** Opening EXERCISE DATA block **

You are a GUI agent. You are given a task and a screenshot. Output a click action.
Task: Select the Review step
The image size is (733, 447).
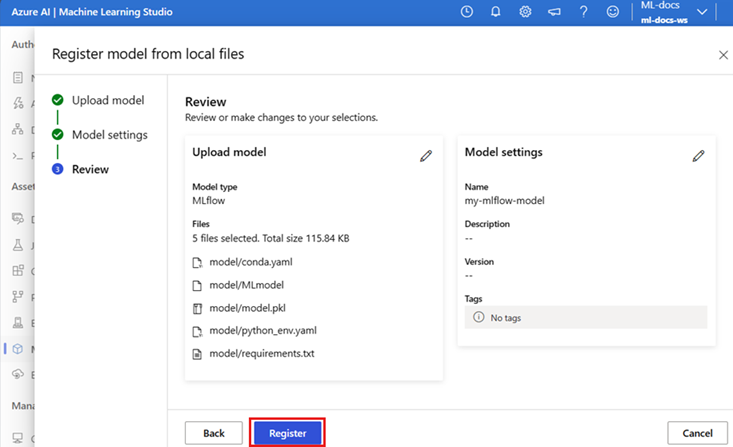(90, 169)
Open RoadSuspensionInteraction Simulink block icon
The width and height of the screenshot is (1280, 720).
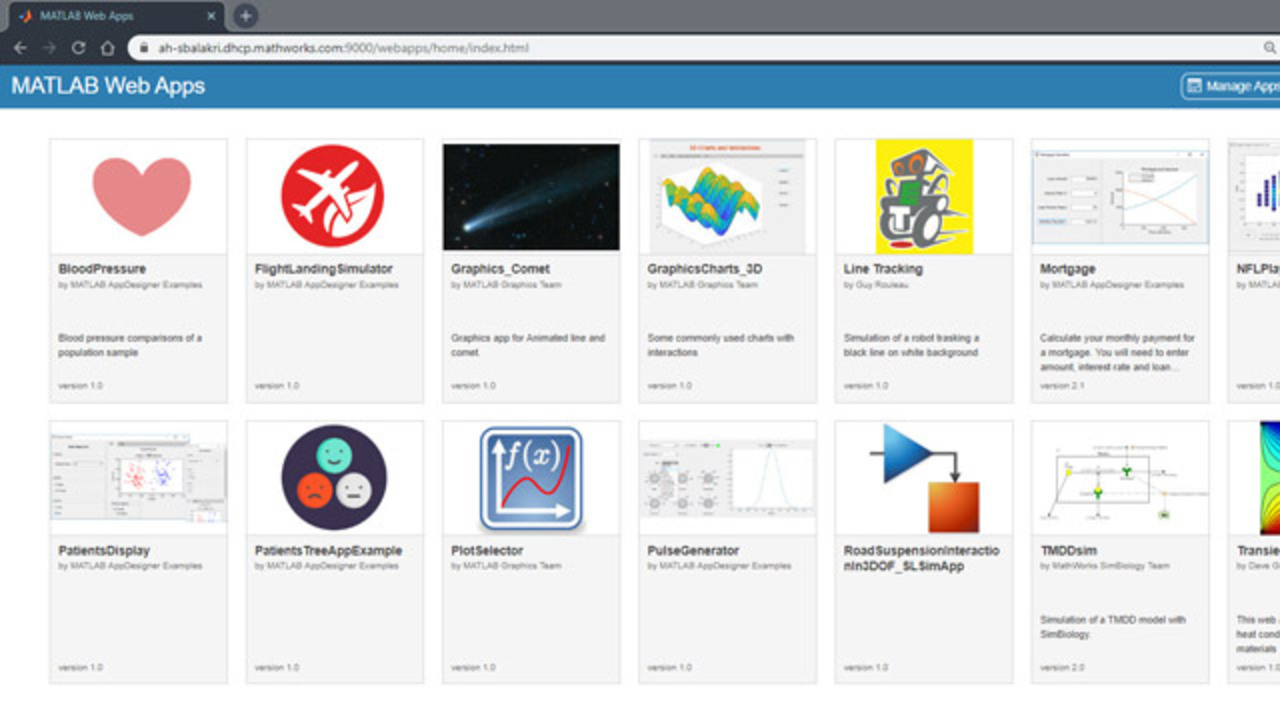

** Closing EXERCISE DATA block **

_TASK INSTRUCTIONS:_
Your copy should repeat each entry above exactly but contain no pictures.

_ANSWER BELOW:_
You are a GUI agent. You are given a task and a screenshot. Output a click action.
Task: Select the Review step
The image size is (733, 447).
(90, 169)
Open RoadSuspensionInteraction Simulink block icon
The width and height of the screenshot is (1280, 720).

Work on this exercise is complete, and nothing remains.